____ TASK MATERIAL

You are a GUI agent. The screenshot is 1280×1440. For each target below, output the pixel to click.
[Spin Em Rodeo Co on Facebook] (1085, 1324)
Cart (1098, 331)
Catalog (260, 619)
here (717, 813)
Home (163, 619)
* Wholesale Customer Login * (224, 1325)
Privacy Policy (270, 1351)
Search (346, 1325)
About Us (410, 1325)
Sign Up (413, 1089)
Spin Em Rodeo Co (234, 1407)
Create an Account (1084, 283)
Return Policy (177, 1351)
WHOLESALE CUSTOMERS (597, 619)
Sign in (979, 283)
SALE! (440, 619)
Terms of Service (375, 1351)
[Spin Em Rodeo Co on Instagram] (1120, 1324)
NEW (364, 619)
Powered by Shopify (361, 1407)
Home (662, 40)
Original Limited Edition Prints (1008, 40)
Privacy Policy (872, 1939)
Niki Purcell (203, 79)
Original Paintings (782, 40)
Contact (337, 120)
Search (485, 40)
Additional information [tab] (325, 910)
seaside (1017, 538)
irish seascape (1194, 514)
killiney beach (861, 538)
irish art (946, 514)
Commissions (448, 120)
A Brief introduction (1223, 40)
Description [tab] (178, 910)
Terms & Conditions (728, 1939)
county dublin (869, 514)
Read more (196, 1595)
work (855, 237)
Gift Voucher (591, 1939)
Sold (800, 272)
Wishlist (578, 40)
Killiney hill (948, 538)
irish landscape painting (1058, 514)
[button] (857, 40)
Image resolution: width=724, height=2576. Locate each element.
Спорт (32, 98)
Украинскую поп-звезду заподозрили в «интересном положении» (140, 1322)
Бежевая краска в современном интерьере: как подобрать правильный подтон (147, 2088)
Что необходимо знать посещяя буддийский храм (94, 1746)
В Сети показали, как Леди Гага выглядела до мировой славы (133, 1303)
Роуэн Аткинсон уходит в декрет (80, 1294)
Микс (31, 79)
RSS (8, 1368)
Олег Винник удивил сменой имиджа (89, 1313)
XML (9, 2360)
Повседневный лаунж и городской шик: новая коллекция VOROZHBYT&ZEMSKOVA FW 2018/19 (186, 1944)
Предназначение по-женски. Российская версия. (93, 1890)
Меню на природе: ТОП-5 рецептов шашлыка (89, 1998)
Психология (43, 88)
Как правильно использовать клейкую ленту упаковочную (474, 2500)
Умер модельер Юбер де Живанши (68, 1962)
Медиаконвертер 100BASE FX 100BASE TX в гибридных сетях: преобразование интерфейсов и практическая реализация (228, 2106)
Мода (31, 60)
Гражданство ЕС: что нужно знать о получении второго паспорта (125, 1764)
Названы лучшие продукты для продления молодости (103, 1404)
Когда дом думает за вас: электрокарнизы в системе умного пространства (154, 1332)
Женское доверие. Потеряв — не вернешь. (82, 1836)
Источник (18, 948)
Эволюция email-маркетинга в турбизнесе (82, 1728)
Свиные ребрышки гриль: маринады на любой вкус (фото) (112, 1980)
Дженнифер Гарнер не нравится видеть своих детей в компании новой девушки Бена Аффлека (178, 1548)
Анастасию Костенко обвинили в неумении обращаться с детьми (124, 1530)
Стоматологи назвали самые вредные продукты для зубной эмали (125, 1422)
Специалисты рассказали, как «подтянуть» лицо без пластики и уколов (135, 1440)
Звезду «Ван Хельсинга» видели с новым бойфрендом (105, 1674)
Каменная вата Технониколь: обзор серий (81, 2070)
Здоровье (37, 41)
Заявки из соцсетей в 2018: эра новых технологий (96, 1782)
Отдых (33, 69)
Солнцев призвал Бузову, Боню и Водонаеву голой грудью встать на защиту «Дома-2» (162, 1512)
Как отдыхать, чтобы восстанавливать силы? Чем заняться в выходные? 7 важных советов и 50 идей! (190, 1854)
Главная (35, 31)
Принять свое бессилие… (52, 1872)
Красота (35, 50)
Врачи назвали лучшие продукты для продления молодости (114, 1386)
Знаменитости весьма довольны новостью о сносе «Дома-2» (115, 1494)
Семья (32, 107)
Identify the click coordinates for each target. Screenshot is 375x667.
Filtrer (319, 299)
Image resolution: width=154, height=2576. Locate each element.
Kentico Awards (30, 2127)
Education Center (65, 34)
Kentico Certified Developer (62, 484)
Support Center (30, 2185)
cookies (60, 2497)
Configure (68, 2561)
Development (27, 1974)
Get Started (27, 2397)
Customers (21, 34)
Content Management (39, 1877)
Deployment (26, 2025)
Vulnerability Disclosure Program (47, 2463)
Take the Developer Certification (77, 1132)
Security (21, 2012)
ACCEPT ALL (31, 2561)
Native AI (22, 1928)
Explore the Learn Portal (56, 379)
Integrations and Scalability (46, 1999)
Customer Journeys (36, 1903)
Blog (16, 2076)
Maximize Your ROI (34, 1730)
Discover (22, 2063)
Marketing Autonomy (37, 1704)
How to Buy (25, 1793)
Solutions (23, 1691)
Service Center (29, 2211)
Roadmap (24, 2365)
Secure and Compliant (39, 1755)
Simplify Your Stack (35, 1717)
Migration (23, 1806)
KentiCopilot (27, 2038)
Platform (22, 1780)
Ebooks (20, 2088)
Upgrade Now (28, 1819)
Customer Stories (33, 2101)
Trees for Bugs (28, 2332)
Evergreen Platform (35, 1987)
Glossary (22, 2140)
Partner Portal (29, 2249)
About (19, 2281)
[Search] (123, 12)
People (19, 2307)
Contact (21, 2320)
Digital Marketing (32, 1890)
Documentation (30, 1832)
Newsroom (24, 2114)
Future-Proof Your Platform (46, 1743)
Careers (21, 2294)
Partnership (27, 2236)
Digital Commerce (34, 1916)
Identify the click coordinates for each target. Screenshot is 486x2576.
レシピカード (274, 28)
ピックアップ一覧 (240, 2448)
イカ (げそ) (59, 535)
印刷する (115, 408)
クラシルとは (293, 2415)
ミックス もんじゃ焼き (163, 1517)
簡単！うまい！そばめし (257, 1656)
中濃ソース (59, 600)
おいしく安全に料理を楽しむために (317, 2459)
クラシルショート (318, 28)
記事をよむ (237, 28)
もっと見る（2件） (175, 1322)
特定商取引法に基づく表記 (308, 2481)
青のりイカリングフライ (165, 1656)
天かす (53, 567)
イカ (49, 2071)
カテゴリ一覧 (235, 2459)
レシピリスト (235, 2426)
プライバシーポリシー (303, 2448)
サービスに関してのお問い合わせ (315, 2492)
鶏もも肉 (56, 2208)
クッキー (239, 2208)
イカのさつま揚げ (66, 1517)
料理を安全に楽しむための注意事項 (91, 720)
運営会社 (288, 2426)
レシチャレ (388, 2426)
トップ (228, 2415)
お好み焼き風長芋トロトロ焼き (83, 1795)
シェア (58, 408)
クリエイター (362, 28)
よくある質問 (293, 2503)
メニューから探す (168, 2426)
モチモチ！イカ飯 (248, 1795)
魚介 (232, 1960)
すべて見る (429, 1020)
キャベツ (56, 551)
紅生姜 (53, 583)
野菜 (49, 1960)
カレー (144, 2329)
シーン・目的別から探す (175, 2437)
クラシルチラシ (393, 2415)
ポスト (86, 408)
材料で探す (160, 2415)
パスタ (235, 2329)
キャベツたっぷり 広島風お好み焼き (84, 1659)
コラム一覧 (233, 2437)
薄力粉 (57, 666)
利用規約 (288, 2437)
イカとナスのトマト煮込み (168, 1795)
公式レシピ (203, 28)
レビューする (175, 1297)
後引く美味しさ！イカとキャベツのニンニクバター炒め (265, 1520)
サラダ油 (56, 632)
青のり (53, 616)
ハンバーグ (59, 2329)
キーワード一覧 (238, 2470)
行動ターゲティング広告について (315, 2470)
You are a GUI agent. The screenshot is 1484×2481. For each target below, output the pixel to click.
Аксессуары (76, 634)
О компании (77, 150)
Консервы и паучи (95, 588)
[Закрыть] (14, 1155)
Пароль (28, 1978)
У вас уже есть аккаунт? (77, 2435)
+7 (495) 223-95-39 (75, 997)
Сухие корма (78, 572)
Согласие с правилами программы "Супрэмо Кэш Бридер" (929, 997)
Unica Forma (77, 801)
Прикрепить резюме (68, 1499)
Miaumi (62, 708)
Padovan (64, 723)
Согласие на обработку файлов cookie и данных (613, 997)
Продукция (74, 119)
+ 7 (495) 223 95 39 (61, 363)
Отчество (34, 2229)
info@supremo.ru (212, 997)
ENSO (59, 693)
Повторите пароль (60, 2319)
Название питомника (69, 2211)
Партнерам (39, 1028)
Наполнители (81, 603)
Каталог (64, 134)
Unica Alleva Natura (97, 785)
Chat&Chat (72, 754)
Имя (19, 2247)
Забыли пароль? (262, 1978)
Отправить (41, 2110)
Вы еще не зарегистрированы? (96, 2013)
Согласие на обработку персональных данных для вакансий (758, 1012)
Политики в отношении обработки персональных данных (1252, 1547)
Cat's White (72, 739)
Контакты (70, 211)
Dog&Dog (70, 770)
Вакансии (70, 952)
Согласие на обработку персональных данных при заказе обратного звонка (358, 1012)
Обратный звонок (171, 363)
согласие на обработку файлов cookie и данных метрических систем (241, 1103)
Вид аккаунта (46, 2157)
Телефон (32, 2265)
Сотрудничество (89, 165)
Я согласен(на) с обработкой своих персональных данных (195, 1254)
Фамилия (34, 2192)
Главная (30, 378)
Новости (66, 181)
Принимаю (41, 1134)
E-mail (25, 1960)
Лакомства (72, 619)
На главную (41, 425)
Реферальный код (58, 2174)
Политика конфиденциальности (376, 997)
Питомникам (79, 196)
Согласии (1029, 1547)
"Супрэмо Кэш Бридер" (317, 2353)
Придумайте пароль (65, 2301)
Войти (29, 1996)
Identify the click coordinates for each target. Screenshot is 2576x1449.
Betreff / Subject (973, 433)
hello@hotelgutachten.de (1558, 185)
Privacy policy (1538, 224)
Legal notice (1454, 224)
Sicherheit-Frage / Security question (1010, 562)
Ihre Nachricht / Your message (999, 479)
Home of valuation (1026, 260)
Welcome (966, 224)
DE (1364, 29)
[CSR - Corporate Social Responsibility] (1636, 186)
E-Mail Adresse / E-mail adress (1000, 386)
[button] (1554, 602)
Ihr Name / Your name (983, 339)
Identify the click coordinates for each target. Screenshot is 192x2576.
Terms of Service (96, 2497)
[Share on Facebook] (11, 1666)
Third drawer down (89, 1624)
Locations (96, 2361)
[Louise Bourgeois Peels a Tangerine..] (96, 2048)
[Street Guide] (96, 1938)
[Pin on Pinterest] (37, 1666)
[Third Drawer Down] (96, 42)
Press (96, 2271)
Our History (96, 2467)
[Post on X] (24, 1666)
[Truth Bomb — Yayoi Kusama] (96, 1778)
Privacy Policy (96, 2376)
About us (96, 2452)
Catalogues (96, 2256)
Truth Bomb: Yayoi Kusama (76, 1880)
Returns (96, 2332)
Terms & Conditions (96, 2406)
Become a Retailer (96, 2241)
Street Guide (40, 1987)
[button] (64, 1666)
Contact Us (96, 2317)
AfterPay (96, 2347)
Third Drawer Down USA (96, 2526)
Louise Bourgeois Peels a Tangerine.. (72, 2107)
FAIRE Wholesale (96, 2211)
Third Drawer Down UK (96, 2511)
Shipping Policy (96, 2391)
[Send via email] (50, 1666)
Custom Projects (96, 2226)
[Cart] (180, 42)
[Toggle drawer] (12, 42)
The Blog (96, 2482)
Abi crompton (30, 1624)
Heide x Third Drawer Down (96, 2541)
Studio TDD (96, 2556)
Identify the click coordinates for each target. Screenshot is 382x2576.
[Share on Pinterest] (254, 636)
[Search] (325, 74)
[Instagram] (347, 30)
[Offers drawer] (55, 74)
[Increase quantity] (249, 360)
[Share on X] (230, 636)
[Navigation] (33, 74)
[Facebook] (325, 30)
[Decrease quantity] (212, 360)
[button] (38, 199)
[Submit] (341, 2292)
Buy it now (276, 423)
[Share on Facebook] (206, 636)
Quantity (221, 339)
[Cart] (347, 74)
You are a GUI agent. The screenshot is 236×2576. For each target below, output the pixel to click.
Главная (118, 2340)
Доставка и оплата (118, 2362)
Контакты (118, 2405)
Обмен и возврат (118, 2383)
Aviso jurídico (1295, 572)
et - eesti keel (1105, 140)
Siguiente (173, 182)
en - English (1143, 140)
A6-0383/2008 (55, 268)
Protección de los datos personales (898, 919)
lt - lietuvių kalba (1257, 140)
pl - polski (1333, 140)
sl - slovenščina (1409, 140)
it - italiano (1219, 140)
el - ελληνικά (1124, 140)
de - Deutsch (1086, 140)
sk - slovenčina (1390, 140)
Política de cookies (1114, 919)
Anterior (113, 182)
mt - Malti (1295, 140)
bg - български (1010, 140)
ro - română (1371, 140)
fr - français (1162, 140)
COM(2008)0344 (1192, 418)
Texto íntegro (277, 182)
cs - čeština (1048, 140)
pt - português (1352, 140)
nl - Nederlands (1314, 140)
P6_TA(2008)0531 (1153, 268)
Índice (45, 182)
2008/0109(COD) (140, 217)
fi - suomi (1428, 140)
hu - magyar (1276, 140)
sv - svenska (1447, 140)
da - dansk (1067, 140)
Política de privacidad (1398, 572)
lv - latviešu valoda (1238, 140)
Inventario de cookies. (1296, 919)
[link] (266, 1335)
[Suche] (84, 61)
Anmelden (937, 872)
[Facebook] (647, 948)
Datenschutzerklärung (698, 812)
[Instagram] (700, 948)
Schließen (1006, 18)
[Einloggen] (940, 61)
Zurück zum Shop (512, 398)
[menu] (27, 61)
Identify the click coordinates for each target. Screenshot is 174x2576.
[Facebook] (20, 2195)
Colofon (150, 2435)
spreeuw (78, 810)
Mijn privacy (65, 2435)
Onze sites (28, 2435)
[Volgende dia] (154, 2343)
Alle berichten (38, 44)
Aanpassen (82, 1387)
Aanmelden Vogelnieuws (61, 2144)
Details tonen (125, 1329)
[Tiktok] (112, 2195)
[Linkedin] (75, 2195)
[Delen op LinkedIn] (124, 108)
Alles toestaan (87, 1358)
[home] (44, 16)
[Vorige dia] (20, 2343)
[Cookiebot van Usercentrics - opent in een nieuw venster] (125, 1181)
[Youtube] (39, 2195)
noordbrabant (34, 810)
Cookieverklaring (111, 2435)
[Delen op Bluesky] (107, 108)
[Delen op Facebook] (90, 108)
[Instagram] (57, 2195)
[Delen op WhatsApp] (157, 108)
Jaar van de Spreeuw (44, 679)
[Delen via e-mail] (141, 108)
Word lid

________

List each line of the records that holds the string "обработку".

→ TASK ANSWER:
Согласие на обработку файлов cookie и данных (613, 997)
Согласие на обработку персональных данных для вакансий (758, 1012)
Согласие на обработку персональных данных при заказе обратного звонка (358, 1012)
согласие на обработку файлов cookie и данных метрических систем (241, 1103)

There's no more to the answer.